夏や冬はエアコンのかかっている部屋の温度と外の気温に近いトイレの温度の差が大きく、トイレの高温や低温が自律神経発作の原因になったりするので、トイレにしばしば行くことが、他の症状を悪化させる原因にもなっています。

もう一つ、尿が出にくくなる症状も起こっています。
明らかに尿が膀胱に溜まっていると思われて、尿意もあるのに、トイレに行っても尿がなかなか出てこなかったり、少しずつしか出なかったり、お腹にすごく力を入れないと出なかったりします。
こういった症状を排尿困難と言いますが、ベンゾジアゼピンによる神経の障害の結果として、排尿時に膀胱を収縮させたり、括約筋を弛緩させたりする働きが十分にできなくなっていることに起因すると思われます。

下痢・便秘

腸には筋肉があり、この筋肉が収縮したり弛緩したりすることで運動し、食べ物を口側から肛門側へ移動させたり、食べ物を消化しやすいように撹拌したりする機能を持っています。この腸の運動は自律神経によって調節されています。
健康な人であっても、精神的な緊張などで下痢や便秘になる経験したことのある方も多いのではないかと思いますが、これは自律神経がストレスの影響を受けて腸の運動を適切に制御できなくなることによって起こります。
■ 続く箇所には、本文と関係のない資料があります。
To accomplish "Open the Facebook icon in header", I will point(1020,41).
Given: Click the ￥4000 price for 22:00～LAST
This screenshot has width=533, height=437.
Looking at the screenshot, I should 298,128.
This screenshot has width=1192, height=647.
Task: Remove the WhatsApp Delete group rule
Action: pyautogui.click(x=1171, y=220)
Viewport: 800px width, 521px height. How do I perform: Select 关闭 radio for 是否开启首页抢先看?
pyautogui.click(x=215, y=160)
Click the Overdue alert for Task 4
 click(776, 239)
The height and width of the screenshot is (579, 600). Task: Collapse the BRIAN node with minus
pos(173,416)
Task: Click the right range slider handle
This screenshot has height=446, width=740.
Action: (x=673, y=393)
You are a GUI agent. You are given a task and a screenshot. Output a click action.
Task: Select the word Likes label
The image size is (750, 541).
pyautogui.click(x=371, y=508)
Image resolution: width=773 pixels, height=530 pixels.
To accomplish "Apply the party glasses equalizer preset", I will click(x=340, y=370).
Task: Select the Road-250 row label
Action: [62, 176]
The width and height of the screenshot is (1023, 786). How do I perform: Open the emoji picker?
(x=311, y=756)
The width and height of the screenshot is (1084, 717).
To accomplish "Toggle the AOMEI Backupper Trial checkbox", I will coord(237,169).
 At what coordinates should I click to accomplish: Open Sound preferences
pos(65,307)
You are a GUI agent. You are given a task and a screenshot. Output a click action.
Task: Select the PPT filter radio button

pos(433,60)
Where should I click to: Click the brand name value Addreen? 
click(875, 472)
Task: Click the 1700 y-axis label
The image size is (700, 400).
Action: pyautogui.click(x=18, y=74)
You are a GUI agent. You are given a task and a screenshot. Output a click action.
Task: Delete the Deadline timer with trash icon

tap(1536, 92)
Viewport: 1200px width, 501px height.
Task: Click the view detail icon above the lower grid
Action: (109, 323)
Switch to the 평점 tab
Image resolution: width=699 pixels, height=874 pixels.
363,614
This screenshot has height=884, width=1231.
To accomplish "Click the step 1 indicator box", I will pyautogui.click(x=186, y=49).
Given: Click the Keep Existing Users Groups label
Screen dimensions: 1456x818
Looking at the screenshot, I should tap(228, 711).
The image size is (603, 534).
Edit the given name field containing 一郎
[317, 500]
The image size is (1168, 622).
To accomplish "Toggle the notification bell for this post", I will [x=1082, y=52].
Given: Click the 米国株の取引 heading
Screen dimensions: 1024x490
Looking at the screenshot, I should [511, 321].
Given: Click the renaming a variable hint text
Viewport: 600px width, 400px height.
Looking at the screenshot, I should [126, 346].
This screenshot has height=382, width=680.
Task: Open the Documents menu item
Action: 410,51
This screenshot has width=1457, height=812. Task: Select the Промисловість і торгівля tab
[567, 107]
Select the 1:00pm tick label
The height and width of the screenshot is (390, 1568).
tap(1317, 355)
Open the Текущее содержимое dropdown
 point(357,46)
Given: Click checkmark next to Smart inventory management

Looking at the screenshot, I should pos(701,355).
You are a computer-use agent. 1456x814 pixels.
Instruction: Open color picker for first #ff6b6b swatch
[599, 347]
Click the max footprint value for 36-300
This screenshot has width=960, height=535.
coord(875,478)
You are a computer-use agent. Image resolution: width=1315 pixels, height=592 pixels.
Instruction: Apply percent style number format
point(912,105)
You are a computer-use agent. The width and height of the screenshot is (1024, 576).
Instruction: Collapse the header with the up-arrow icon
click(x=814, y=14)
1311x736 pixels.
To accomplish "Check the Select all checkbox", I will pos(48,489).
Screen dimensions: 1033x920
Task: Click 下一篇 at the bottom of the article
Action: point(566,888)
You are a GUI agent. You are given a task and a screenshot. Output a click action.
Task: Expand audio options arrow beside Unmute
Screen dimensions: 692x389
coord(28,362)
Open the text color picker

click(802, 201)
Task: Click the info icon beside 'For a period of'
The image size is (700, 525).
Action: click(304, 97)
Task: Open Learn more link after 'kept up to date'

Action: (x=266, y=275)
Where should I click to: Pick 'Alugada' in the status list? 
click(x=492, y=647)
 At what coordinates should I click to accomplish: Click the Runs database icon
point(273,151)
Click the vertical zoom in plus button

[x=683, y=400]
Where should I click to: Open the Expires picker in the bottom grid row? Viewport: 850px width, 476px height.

ベンゾジアゼピンの影響で自律神経が乱れた場合にもこれと同じようなことが起こり得ます。

排便に関しては、この腸の運動に加えて、肛門を閉じている内肛門括約筋と外肛門括約筋の二種類の筋肉の働きも関係します。
便を腸に溜めたり排便する機能は、尿を膀胱に溜めたり排尿する機能とかなり類似していて、この内肛門括約筋と外肛門括約筋の二種類の筋肉が便が体外に出るのを防いでいます。
内肛門括約筋が自律神経の働きで自動的に収縮・弛緩し、外肛門括約筋が体性神経の働きで意図的に収縮・弛緩をすることで便を溜めたり、排便したりします。
ベンゾジアゼピンの影響による神経の障害によってこれらの筋肉を動かす機能も影響を受ける可能性があります。

私の場合、突然、水のような下痢が何日も止まらなくなったり、便秘が何日も続いたりを繰り返したりしました。

また、排泄は自律神経のバランスが大きく動くタイミングなので、下痢や便秘というわけではなくても、排泄そのものが自律神経発作のきっかけとなることがしばしばあります。

腹部の強い不快感・腹痛

胸内苦悶に似た、腹内苦悶とでも呼ぶような感覚がしばしば起こります。
言葉にして表現するのが難しいですが、お腹の内側から込み上げるような強烈な不快感や圧迫感、腹痛などが起こります。
この感覚が強い時は、それだけで何もできなくなります。人と話したり、何かを考えたり、テレビを見たりというようなことも一切不可能な強さの苦しい感覚があり、ただただお腹をかかえてじっと横になって過ぎ去るのを待ちますが、一日中消えない事も多いです。
腸が無秩序に激しく動くような感覚がすることも時々あり、これもとても苦しいです。

上にも少し書きましたが、腸は自律神経のコントロールのもとに、蠕動運動、分節運動、振り子運動といった様々な動きをすることで食べ物を消化しやすくしたり、移動させたりしています。自律神経の調節がうまくいかなくなることで、こういった腸の運動が、適切に行われなくなったり過剰になったりしているのかと思います。
また、内臓感覚が過敏になっていることにも関連していると考えています。